STATED TASK
Turn the entries, from their first line up to and including the line containing "tap(421, 24)", into a numbered list with blank lines left out.

LISTING
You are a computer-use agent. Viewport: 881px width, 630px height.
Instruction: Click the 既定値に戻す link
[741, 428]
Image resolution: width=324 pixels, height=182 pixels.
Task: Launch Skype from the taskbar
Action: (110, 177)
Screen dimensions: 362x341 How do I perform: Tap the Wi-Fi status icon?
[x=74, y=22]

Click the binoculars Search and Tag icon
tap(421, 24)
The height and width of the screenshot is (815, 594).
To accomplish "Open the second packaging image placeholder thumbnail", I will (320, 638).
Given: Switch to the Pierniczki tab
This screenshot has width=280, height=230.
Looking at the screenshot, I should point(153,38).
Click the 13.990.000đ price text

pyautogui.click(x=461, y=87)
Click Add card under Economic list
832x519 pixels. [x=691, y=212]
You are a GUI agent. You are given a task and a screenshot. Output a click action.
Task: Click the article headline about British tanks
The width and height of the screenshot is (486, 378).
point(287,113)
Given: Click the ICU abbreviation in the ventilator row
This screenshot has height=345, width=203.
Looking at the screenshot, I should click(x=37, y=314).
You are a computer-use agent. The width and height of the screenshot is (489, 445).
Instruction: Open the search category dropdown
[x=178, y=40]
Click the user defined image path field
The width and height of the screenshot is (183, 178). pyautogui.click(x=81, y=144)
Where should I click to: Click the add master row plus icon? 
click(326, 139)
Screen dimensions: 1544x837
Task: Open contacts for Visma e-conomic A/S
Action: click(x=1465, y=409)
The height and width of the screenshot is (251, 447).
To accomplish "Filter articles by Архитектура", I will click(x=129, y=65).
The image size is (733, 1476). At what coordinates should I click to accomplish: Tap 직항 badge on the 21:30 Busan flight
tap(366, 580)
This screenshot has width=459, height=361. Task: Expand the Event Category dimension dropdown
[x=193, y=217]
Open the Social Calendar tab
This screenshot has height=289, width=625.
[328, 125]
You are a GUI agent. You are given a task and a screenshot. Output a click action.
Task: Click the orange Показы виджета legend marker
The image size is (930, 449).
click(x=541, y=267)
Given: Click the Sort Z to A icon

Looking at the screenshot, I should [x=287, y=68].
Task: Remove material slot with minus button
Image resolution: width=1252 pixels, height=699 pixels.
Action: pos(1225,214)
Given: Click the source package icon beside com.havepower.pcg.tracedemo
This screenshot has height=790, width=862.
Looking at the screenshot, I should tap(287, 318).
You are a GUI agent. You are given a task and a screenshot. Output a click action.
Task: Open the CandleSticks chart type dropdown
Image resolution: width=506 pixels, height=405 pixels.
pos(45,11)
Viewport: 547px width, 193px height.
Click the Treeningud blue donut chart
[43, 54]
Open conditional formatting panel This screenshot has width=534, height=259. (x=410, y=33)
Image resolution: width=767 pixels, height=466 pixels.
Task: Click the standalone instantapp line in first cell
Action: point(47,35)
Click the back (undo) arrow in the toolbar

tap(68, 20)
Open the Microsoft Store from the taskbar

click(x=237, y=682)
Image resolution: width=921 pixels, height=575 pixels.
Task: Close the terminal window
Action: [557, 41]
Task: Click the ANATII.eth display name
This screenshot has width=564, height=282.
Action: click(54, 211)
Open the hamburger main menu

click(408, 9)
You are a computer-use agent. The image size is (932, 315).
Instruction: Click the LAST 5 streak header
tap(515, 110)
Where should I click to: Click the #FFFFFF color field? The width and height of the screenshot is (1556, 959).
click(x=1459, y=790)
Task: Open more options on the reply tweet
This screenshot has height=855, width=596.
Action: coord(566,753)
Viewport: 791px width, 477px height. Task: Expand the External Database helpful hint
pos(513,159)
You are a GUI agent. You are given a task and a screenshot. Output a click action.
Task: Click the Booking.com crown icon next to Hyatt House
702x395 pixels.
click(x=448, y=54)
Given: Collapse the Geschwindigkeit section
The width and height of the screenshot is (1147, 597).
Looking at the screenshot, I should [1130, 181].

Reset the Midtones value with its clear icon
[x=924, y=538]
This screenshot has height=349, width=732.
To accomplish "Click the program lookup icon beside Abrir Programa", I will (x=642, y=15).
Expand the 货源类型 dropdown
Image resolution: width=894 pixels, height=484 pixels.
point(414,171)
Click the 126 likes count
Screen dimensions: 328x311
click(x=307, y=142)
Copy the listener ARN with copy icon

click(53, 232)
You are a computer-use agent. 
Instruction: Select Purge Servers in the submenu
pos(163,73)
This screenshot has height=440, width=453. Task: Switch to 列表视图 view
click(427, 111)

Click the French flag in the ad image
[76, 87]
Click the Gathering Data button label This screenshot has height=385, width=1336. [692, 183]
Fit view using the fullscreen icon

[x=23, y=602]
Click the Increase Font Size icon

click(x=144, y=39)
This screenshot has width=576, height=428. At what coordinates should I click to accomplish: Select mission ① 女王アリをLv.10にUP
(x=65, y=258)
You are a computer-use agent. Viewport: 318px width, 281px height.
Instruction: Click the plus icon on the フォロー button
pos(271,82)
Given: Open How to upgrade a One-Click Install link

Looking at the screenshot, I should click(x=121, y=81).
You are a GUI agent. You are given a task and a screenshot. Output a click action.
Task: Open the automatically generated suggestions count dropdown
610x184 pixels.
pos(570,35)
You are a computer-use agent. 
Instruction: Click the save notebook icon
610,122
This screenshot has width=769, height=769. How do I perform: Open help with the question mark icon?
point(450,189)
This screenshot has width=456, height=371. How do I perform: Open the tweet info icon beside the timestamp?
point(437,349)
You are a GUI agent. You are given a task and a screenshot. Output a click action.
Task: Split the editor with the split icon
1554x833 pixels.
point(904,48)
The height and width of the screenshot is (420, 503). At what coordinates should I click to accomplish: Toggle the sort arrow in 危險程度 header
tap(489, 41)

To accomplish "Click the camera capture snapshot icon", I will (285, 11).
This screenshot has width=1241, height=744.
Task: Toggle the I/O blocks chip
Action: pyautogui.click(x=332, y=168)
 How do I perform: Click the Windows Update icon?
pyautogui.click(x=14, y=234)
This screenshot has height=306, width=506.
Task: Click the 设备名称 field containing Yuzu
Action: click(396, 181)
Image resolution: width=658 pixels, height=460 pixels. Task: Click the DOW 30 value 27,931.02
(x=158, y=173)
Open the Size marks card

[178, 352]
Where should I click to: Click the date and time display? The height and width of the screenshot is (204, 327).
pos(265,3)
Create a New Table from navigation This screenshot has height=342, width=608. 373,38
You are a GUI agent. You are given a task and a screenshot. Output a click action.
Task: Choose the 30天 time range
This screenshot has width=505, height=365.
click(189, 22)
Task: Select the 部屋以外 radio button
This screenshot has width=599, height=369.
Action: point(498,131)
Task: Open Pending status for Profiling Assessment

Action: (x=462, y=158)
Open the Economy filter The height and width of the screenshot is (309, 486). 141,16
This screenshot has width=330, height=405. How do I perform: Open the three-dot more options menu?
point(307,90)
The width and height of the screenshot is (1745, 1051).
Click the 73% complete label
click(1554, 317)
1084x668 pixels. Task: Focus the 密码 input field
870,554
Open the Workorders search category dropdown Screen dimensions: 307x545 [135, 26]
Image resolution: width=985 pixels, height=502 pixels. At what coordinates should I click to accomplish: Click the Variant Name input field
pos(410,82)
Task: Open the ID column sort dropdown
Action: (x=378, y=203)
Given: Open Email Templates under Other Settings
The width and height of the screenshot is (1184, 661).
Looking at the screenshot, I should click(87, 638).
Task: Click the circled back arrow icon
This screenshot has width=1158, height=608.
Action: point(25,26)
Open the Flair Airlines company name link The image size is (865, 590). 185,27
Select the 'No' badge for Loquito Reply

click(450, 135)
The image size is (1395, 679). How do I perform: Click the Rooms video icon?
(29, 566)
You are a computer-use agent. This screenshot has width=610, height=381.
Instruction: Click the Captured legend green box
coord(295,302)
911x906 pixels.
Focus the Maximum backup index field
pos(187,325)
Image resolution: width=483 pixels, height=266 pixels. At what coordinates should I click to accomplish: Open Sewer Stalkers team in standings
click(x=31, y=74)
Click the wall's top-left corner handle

FINISHED TASK
1. You are a computer-use agent. Viewport: 881px width, 630px height.
2. Instruction: Click the 既定値に戻す link
3. [741, 428]
4. Image resolution: width=324 pixels, height=182 pixels.
5. Task: Launch Skype from the taskbar
6. Action: (110, 177)
7. Screen dimensions: 362x341 How do I perform: Tap the Wi-Fi status icon?
8. [x=74, y=22]
9. Click the binoculars Search and Tag icon
10. tap(421, 24)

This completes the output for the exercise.